Given passage ->
=======

1. A method of coding a digital signal according to a second format from information corresponding obtained by carrying out at least one coding step according to a first format, comprising:
carrying out at least one coding step according to the first format; and
interpolating a value representative of a first plurality of linear predictive coding (LPC) coefficients corresponding to the first format between a given block and a preceding block, which precedes the given block, to provide a second plurality of LPC coefficients corresponding to the second format,
wherein the first and second formats use, for coding a speech signal, LPC short-term prediction models on digital signal sample blocks, by using filters represented by the respective first and second plurality of LPC coefficients,
wherein said interpolation is performed dynamically, by choosing for each current block at least one interpolation factor from a preselection of factors, according to a predetermined criterion.
2. The method as claimed in claim 1, wherein said predetermined criterion relates to a detection of a break in stationarity of the digital signal at least between the given block and the preceding block.
3. The method as claimed in claim 2, further comprising:
detecting a break moment in stationarity between the given block and the preceding block;
comparing the break moment with a time position of a current block in the second format; and
in interpolating assigning more weight to the LPC coefficients of the first format that are associated with the given block if the block of the second format occurs after the detected break moment, or to the LPC coefficients of the first format that are associated with the preceding block if the block of the second format occurs before the detected break moment.
4. The method as claimed in claim 1, wherein said interpolation applies a first factor relating to said given block and a second factor relating to said preceding block, and the first and second factors are deduced from each other.
5. The method as claimed in claim 4, wherein the first factor, represented by β, and the second factor represented by α, are between “0” and “1” and are deduced from each other by the relation α=1−β.
6. The method as claimed in claim 1, wherein the preselection is initially set to include the value “0”, the value “1” and at least one third value between “0” and “1”.
7. The method as claimed in claim 1, characterized in wherein the preselection is initially set following a preliminary statistical study.
8. The method as claimed in claim 7, wherein the statistical study comprises:
respective sets of values representative of LPC coefficients obtained by the first format over a plurality of blocks, and of values representative of LPC coefficients obtained by the second format over a plurality of blocks; and
a first set of interpolation factors chosen to include said preselection,
wherein, for each block, from said first set, a revised interpolation factor is determined according to a chosen criterion, notably a distance between the interpolated values and the values representative of coefficients obtained by the second format, to obtain a smaller second set of interpolation factors.

=======

Record set ->
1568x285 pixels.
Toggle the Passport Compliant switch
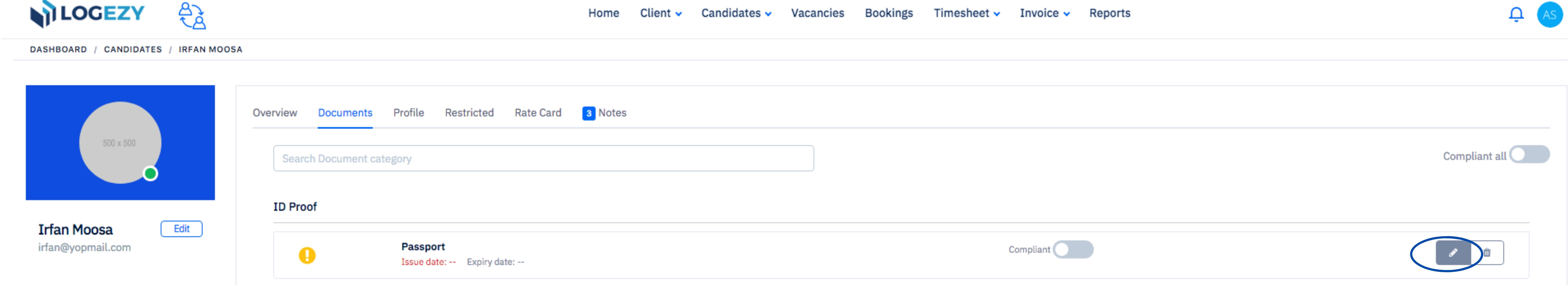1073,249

=======

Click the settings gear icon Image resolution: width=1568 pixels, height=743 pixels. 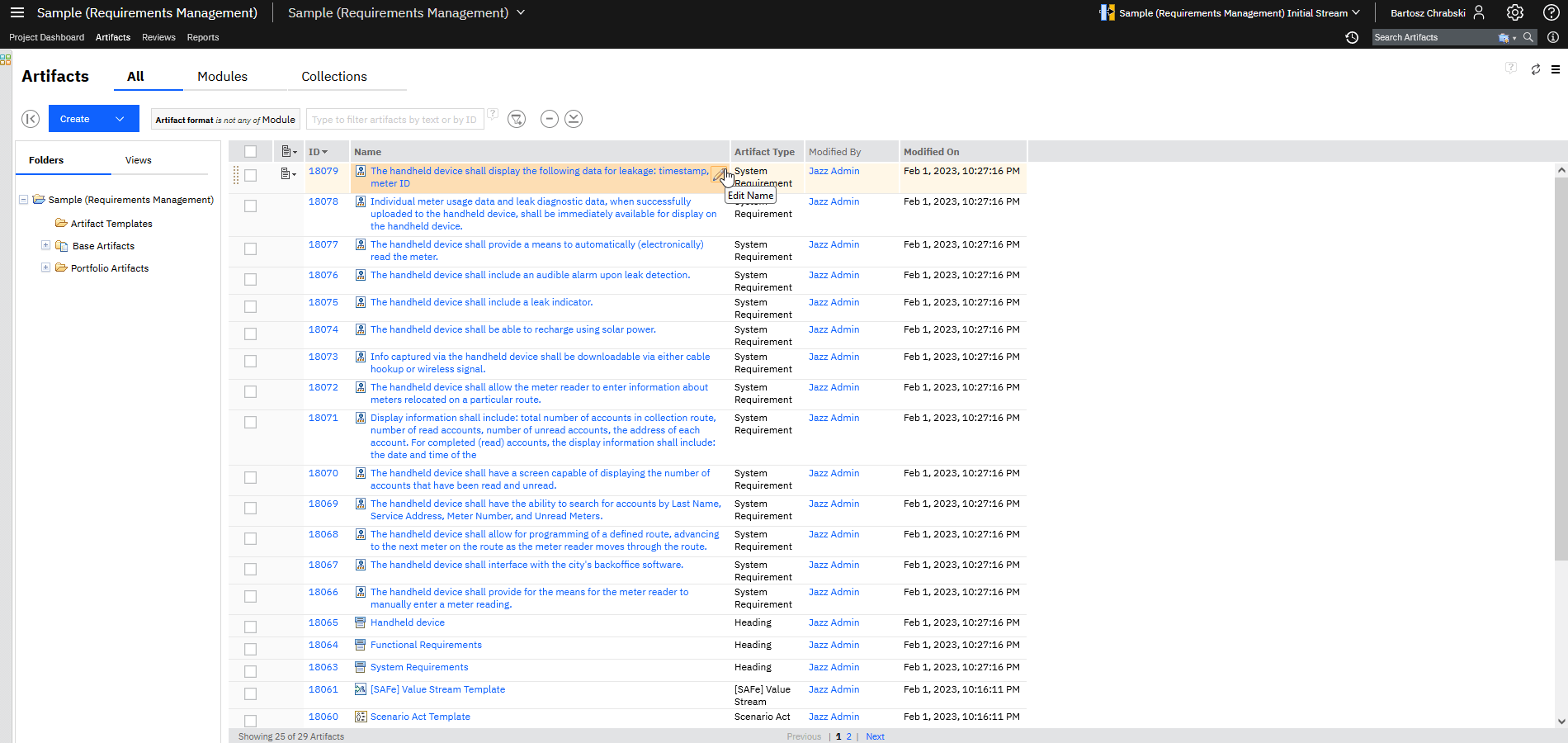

=======

Work to complete ->
1/ Translate this sentence from the claims on LPC coding into French: "The method as claimed in claim 1, wherein said predetermined criterion relates to a detection of a break in stationarity of the digital signal at least between the given block and the preceding block."
2/ Output the LPC coding claims from "4. The method" to "the relation α=1−β." without changing anything.
The entries come from a different source than the patent claims.

Answers ->
1/ Procédé selon la revendication 1, dans lequel ledit critère prédéterminé se rapporte à une détection d'une rupture de stationnarité du signal numérique au moins entre le bloc donné et le bloc précédent.

2/
4. The method as claimed in claim 1, wherein said interpolation applies a first factor relating to said given block and a second factor relating to said preceding block, and the first and second factors are deduced from each other.
5. The method as claimed in claim 4, wherein the first factor, represented by β, and the second factor represented by α, are between “0” and “1” and are deduced from each other by the relation α=1−β.